Book Even Brook Trout Get The Blues

Download or read book Even Brook Trout Get The Blues written by John Gierach and published by Simon and Schuster. This book was released on 2010-05-11 with total page 228 pages. Available in PDF, EPUB and Kindle. Book excerpt: Brilliant, witty, perceptive essays about fly-fishing, the natural world, and life in general by the acknowledged master of fishing writers. “Once an angler has become serious about the sport (and ‘serious’ is the word that’s used), he’ll never again have enough tackle or enough time to use it. And his nonangling friends and family may never again entirely recognize him, either.” In other words, he (or she) will have entered Gierach territory. And fishermen who choose to brave the crowds at the big hold, commune with the buddies at the “family pool,” or even wade into questionable waters in the dark of night are sure to recognize themselves in Even Brook Trout Get the Blues. Whether debating bamboo versus graphite rods, describing the pleasure of fishing in pocket waters or during a spring snow in the mountains, or recounting a trip in pursuit of the “fascinatingly ugly” longnose gar, Gierach understands that fly-fishing is more than a sport. It’s a way of life in which patience is (mostly) rewarded, the rhythms of the natural world are appreciated, and the search for the perfect rod or ideal stream is never ending. It is not a life without risks, for as Gierach warns: “This perspective on things can change you irreparably. If it comes to you early enough in life, it can save you from ever becoming what they call ‘normal.’” Even Brook Trout Get the Blues will convince you that “normal” is greatly overrated.

Book Running Silver

    Book Details:
  • Author : John Waldman
  • Publisher : Rowman & Littlefield
  • Release : 2013-10-15
  • ISBN : 149300123X
  • Pages : 309 pages

Download or read book Running Silver written by John Waldman and published by Rowman & Littlefield.
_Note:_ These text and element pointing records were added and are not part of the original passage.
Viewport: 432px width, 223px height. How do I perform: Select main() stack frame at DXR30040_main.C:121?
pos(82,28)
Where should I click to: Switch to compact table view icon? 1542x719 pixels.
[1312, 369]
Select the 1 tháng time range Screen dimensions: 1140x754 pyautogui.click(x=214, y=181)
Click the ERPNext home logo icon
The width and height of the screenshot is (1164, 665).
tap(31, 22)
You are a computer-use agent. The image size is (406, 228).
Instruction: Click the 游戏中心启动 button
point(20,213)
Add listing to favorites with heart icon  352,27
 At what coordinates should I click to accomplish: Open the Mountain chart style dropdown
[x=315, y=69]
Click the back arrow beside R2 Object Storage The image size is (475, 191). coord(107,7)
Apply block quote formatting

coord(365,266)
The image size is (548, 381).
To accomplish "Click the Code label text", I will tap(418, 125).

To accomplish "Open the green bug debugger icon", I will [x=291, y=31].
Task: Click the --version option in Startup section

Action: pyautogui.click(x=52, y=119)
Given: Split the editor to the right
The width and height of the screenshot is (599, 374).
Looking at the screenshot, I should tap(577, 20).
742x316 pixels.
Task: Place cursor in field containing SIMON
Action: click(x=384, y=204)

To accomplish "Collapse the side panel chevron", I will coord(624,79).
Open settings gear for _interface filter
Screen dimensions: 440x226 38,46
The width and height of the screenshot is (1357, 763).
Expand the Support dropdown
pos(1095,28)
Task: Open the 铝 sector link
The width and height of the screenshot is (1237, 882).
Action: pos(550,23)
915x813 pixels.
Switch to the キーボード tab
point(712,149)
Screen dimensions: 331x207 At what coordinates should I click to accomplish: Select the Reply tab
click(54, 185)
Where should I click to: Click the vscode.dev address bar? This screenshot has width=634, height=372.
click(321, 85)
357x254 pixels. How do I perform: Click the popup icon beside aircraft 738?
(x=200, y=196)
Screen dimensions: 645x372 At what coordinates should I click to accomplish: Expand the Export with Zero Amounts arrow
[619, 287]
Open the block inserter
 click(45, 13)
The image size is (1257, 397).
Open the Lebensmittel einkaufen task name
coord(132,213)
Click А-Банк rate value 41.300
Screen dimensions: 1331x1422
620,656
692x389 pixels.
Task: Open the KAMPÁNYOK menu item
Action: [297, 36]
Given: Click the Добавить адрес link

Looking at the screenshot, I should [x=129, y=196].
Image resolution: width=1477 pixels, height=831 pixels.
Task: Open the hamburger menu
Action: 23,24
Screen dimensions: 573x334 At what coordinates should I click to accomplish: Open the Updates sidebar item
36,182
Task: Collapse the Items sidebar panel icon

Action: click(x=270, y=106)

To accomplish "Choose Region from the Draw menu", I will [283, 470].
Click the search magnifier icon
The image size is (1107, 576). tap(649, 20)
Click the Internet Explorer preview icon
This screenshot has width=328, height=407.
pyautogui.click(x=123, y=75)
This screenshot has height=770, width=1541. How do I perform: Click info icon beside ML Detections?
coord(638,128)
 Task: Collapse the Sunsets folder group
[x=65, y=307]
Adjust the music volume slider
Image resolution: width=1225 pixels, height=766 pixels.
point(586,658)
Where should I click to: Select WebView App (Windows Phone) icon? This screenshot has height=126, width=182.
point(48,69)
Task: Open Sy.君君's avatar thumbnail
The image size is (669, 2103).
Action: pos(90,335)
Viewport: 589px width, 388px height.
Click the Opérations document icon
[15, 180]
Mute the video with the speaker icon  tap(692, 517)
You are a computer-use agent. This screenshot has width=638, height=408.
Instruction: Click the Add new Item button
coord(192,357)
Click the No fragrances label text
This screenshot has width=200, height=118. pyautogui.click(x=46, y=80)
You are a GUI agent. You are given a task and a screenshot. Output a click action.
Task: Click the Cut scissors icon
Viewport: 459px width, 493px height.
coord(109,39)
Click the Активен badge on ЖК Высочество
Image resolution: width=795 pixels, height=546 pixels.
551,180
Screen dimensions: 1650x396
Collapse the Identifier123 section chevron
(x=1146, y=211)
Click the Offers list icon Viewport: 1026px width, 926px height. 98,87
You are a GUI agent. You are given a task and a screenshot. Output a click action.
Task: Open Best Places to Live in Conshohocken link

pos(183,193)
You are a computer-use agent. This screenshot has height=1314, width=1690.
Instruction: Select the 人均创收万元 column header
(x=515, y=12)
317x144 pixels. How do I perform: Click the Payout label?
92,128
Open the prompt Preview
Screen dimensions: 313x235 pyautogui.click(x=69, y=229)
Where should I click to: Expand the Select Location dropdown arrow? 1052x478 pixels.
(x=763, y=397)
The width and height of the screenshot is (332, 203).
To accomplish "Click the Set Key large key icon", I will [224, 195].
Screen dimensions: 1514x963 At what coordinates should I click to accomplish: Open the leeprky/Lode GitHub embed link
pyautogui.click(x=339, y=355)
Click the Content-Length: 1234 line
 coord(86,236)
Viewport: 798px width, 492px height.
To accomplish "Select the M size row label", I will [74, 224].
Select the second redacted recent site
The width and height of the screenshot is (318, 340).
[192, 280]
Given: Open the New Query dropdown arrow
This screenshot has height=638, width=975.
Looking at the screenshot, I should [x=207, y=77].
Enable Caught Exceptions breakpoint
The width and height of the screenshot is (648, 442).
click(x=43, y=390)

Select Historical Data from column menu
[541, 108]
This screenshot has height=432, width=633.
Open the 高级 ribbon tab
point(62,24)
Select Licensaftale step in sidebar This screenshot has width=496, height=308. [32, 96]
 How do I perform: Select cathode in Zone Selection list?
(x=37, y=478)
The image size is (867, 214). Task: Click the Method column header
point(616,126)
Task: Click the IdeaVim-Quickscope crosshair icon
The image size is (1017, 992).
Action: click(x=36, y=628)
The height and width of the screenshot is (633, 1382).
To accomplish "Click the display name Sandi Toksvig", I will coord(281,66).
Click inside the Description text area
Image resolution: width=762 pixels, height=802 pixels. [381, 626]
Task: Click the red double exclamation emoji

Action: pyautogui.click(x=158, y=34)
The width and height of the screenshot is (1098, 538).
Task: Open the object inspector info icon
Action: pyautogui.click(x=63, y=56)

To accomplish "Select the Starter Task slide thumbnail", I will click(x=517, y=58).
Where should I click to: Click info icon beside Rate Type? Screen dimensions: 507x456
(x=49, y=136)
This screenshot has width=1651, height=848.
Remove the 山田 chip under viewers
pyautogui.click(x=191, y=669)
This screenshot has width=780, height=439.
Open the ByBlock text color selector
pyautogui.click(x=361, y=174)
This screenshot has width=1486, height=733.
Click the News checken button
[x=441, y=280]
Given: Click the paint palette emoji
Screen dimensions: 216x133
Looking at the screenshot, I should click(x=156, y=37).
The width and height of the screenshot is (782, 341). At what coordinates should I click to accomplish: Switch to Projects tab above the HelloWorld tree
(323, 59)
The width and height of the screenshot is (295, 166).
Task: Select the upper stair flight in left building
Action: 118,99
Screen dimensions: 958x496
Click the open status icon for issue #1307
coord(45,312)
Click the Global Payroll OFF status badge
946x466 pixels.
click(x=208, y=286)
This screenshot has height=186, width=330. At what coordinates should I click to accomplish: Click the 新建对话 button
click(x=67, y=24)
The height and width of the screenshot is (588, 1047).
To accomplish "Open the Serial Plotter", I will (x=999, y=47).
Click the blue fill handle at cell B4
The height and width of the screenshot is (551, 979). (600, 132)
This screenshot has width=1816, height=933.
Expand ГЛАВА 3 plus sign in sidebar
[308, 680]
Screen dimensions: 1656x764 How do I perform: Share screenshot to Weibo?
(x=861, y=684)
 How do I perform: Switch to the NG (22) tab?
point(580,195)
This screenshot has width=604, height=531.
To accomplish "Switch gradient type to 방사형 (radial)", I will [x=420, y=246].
This book was released on 2013-10-15 with total page 309 pages. Available in PDF, EPUB and Kindle. Book excerpt: That one could “walk drishod on the backs” of schools of salmon, shad, and other fishes moving up Atlantic coast rivers was a not uncommon kind of description of their migratory runs during early Colonial times. Accounts tell of awe-inspiring numbers of spawners pushing their way upriver, the waters “running silver,” to complete life cycles that once replenished critical marine fisheries along the Eastern Seaboard. This is a hugely important, fascinating, and unique look at the fish of North America whose history and life-cycles and conservation challenges are poorly understood. Despite these primordial abundances, over the centuries these stocks were so stressed that virtually all are now severely depressed, with many biologically or commercially extinct and some simply forgotten. Running Silver will tell the story of the past, present and future of these sea-river fish. This important book will elevate public consciousness of the contrasts between the historical and the present to show the enormous legacy that has already been lost and to help inspire efforts to save what remains. Drawing on the author's thirty-year career as a scientist and educator with a passion for the native river fish of the North East, Running Silver tells the story of these endangered fish with a mix of research, historical accounts, anecdotes, personal experience, interviews, and images.